Le gouvernement grec cherche dans l’urgence à réunir les fonds permettant de passer l’échéance, mais il semble que les banques grecques ne puissent pas acheter pour plus de 3,5 milliards d’euros de bons du Trésor à court terme, faute de disposer de collatéral satisfaisant les conditions de la BCE pour obtenir des liquidités (après avoir été prise en flagrant délit de laxisme avec les banques espagnoles). Celle-ci a entre temps refusé les mesures d’urgence (ELA) qui auraient permis à la Banque nationale grecque de s’en porter acquéreur. Il faut donc racler les fonds de tiroir, sans garantie semble-t-il d’y parvenir. Wolfgang Schäuble se contente de renvoyer la responsabilité de ce retard sur le gouvernement grec.
En faisant preuve d’une telle intransigeance, le gouvernement allemand n’est pas mécontentent de signifier ce qui attendrait ceux qui ne voudraient pas filer droit, quitte à jouer avec le feu. Mais derrière ce rebondissement de plus se profile la montée en puissance d’un grand débat. Le FMI ne cesse d’envoyer des signaux d’alerte en demandant aux dirigeants européens d’assouplir leur stratégie de désendettement, en s’appuyant notamment sur le calcul du multiplicateur budgétaire pour en montrer la nécessité. Concernant la Grèce, le Fonds milite pour une nouvelle restructuration de la dette, convaincu qu’elle n’est pas remboursable dans sa totalité et que l’exiger ne mène à rien. Enfin, il en est venu à mettre en garde à propos des tensions sociales et politiques montantes dans les pays de l’Europe du sud qui pourraient devenir « insoutenables ».
Le problème est que le Fonds ne propose qu’une vague esquisse d’alternative, un dosage à trouver entre le désendettement et des mesures de relance qui reste très flou. Ne laissant aux dirigeants européens comme seule issue dans la pratique que de faire entrer la BCE dans la danse, à la manière de la Fed et de la Banque d’Angleterre. Car la seule manière tangible qui a été jusqu’à maintenant trouvée de faire le ménage et de réaliser le désendettement est de confier la mission aux banques centrales, advienne que pourra ! Le meilleur moyen de précipiter l’éclatement de la zone euro sous les auspices de l’Allemagne.

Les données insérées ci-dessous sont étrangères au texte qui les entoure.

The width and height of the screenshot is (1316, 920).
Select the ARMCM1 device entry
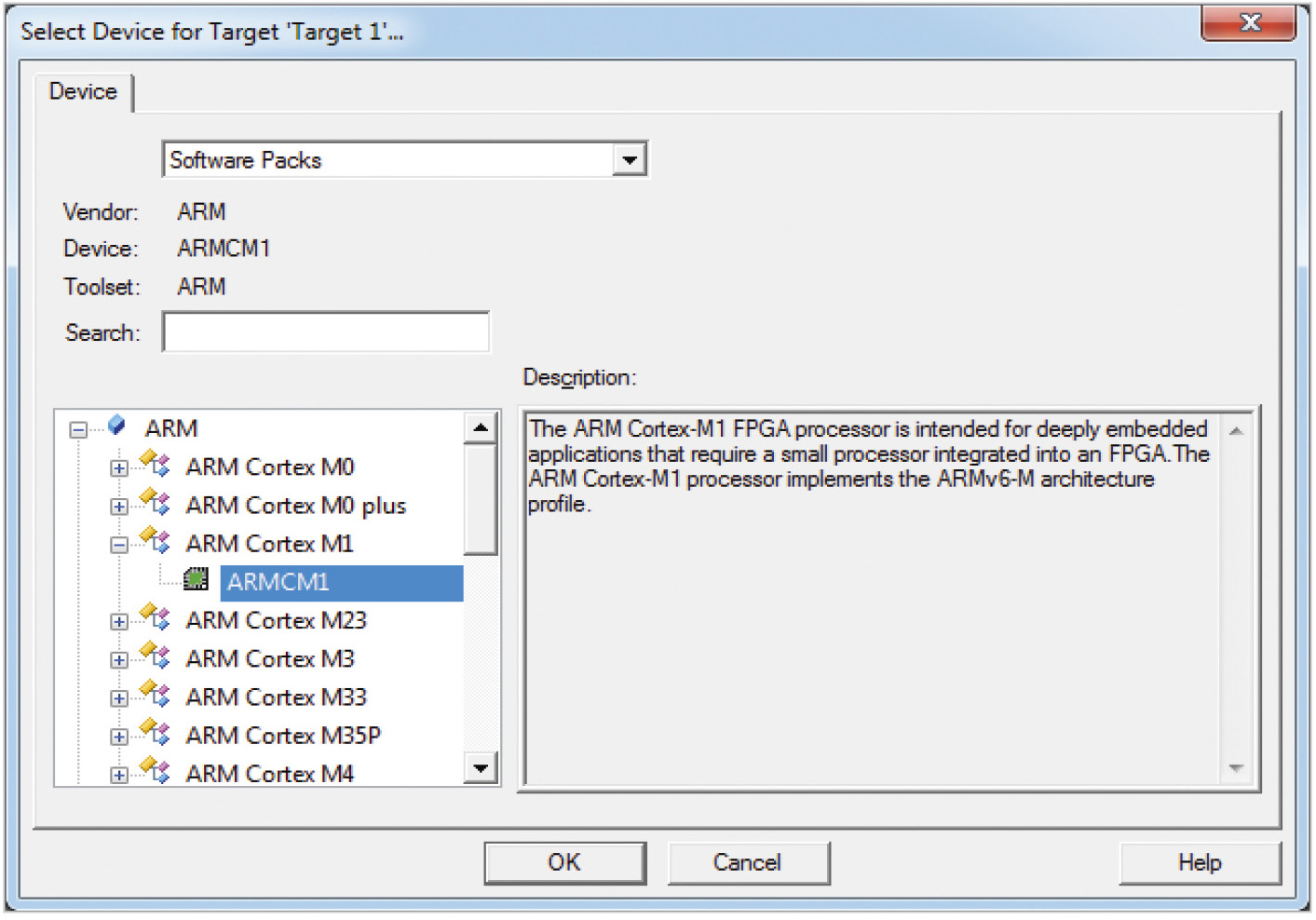coord(279,582)
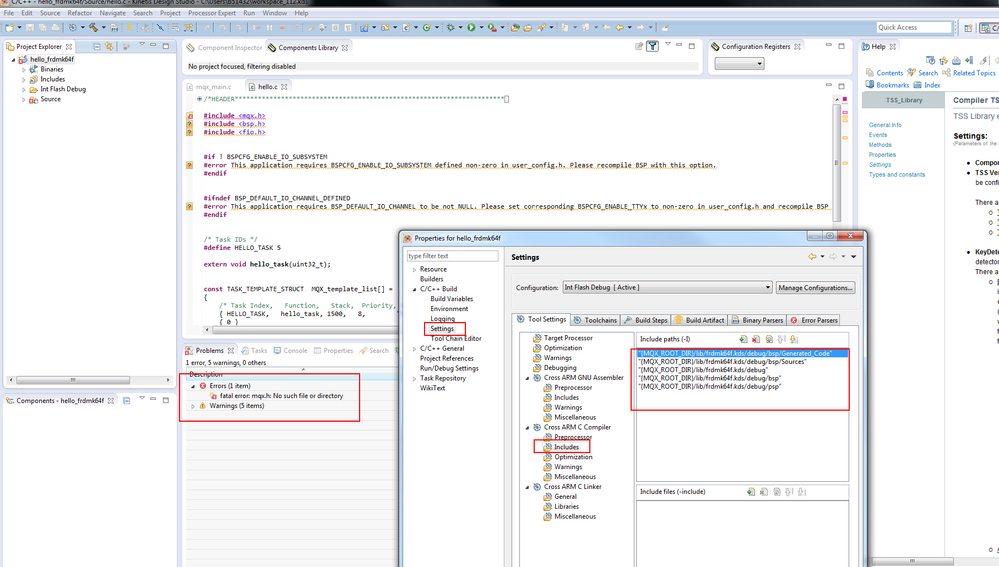This screenshot has height=567, width=999.
Task: Click the Add include path icon
Action: [743, 340]
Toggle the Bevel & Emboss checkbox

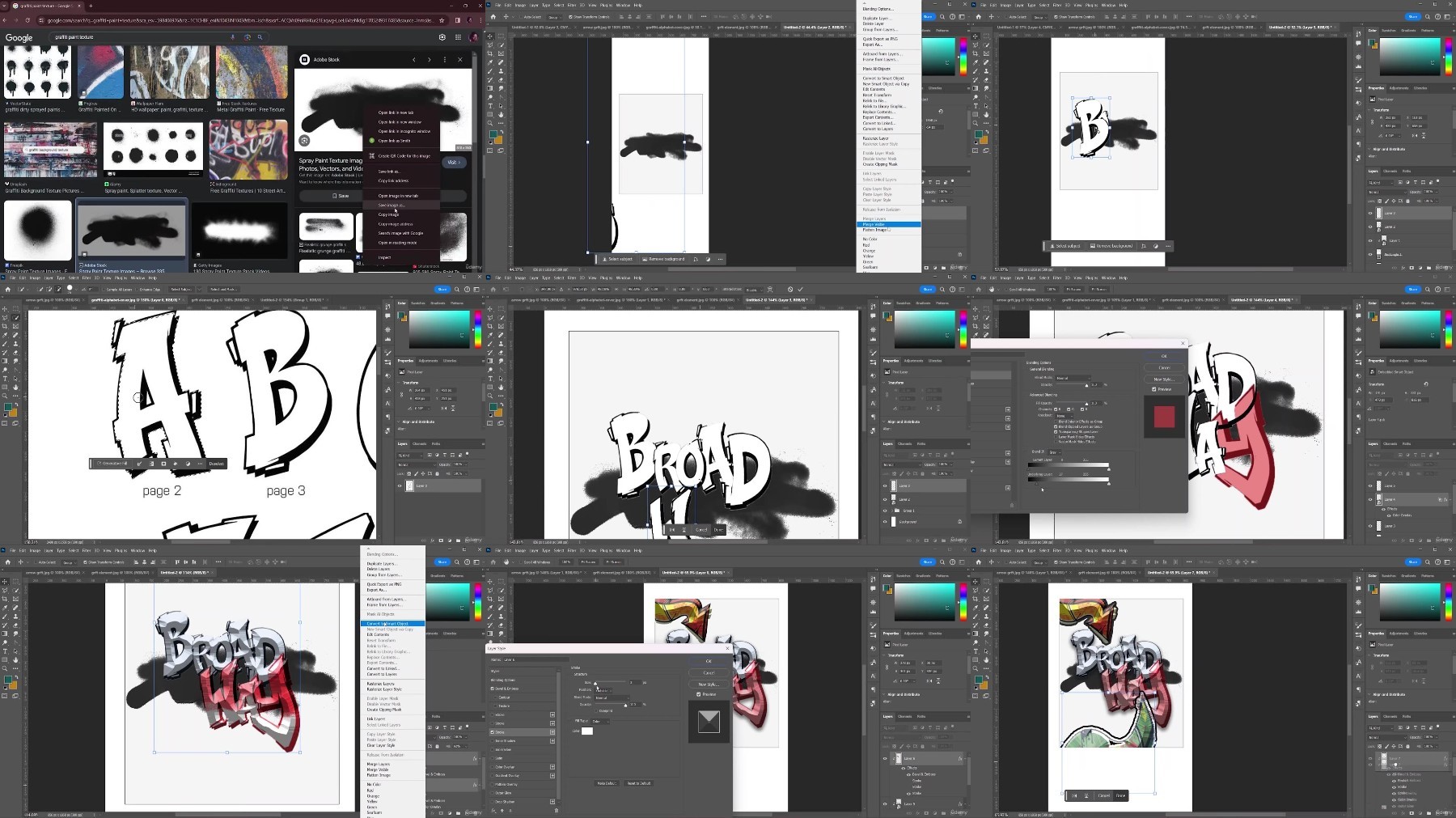pos(493,689)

Jörg Asmussen, membre du directoire de la BCE, a bien reconnu ce week-end que la Grèce ne peut atteindre les objectifs de réduction de la dette qui lui sont assignés pour 2020, mais il considère invraisemblable, tout en évoquant cette possibilité, qu’une restructuration puisse intervenir. Il prévoit que la dette représentera 140% du PIB au lieu des 116,5% prévus. Elle est actuellement de 175% et devrait culminer à 190% en 2013, la suite est pour le moins aléatoire. La dette grecque n’est pas viable et rien n’y fera désormais, mais les dirigeants Européens continuent avec obstination leur fuite en avant, la seule démonstration qu’ils sont capables de faire.

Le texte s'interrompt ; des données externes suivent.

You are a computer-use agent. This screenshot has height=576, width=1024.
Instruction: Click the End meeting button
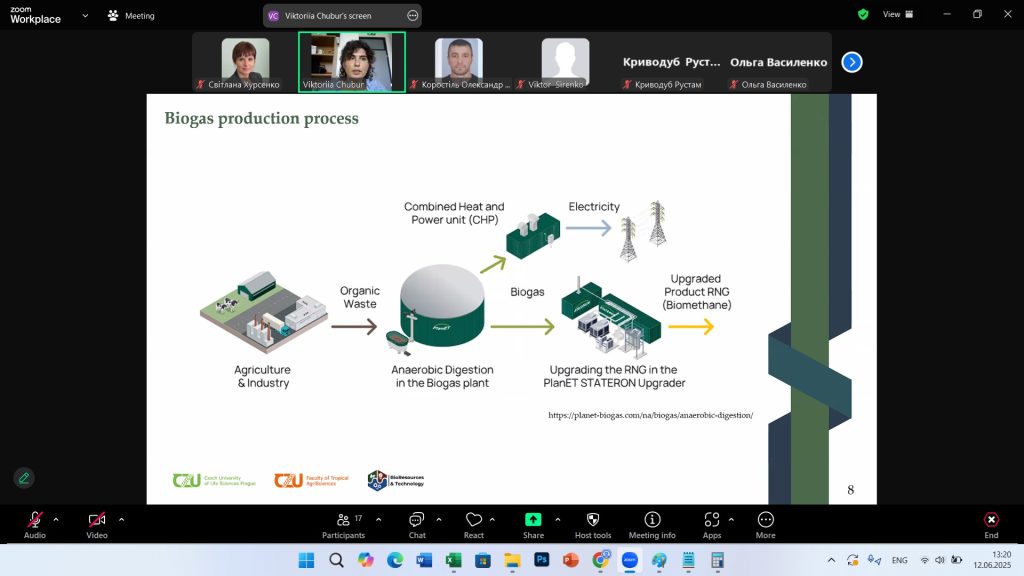pos(990,524)
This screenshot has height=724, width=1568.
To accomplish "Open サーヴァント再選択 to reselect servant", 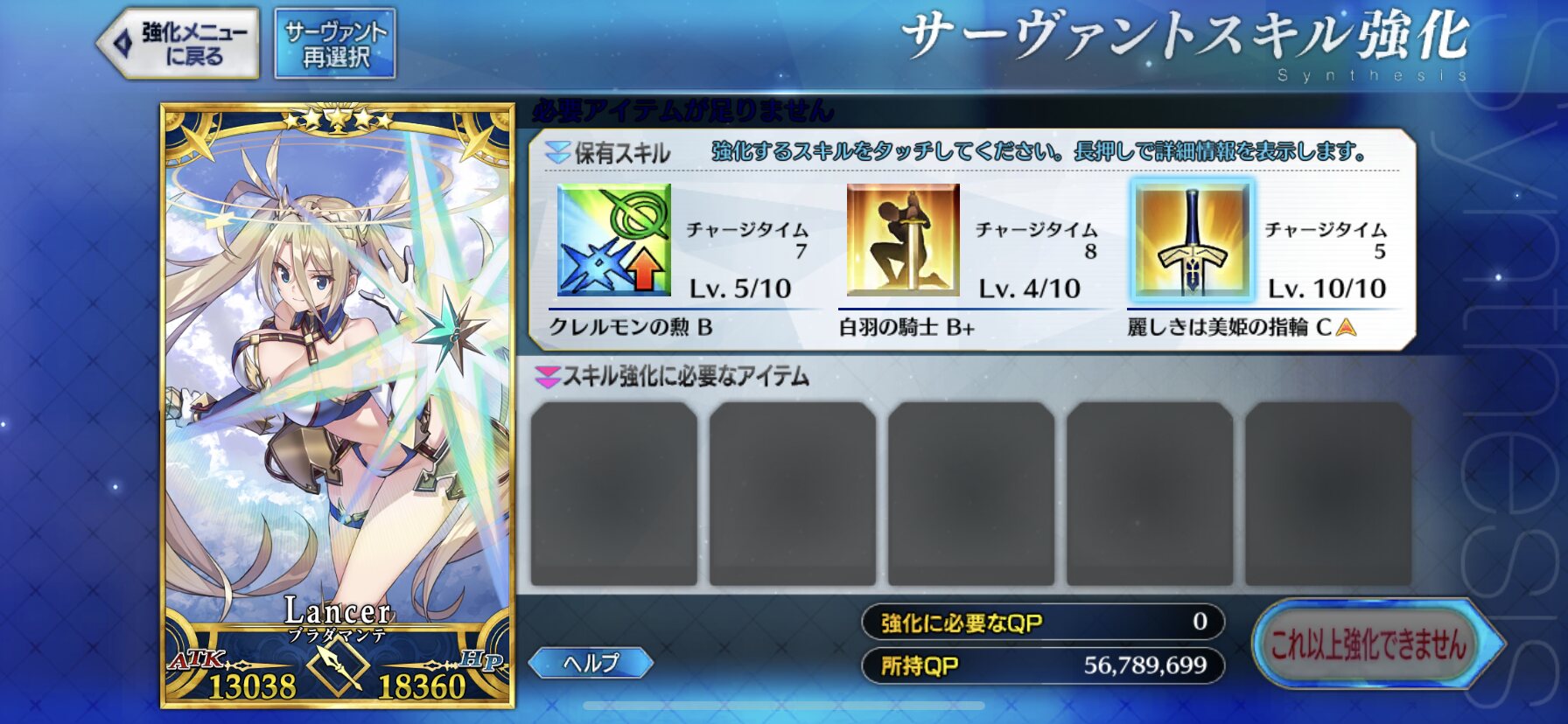I will [x=336, y=44].
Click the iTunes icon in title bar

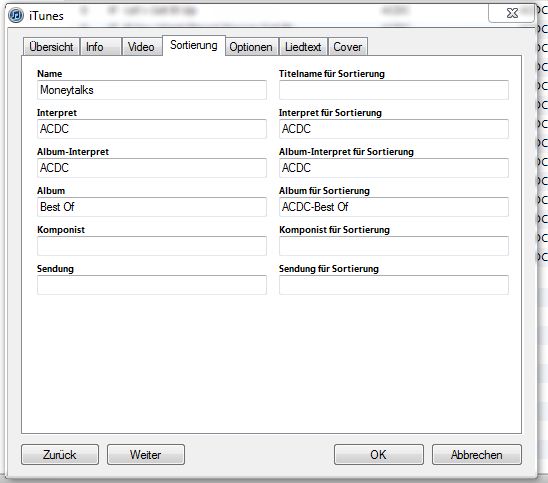click(16, 15)
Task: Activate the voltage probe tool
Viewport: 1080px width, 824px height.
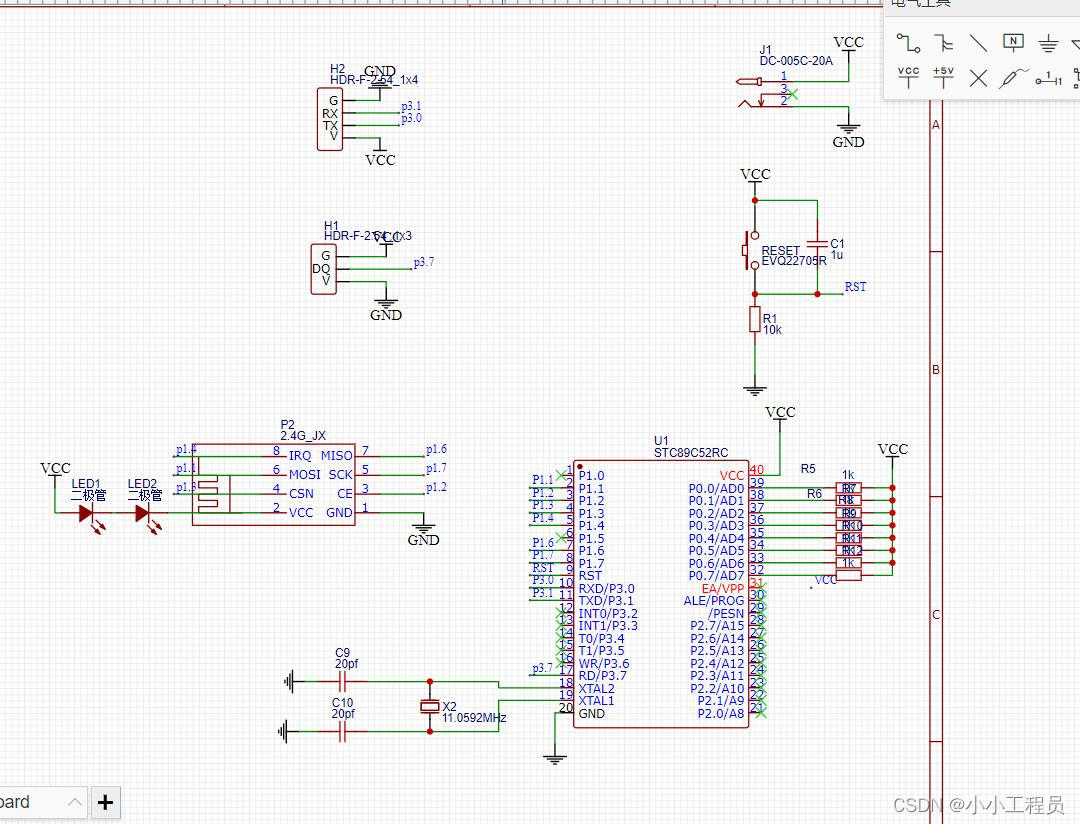Action: click(1013, 77)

Leurs atermoiements vis à vis de la Grèce et de l’Espagne montrent qu’ils ne parviennent même pas à appliquer leur propre politique, tout en restant incapables d’en définir une autre. Ne trouvant d’autre planche de salut que dans la BCE, qui a été aussi loin qu’elle le pouvait dans le cadre qui lui a été attribué.
Initialement destinée à être la vitrine d’une stratégie conquérante, la Grèce fait à ses dépens la démonstration de son échec.

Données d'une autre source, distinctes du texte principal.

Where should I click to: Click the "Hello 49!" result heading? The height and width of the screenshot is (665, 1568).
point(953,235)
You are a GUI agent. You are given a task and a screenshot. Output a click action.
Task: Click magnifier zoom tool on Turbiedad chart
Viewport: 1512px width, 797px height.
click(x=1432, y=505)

106 réponses à “L’actualité de la crise : LA TRAGIQUE LEÇON GRECQUE, par François Leclerc”
Si j’ai bien compris, la Grèce ayant une dette non négligeable il y a quelques années, on lui a mit la tête sous l’eau avec des taux d’ intérêts insoutenables même pour un pays en croissance.
Non non, pas tellement les taux, 3,5 % maxi pour les prêts européens et les intérêts payés aux BC sont reversés à l’État grec (4 Mds en 2012, 750 millions par la France), maïs elle reste juste insoutenable pour l’État grec, ou ce qui fait office d’État en Grèce…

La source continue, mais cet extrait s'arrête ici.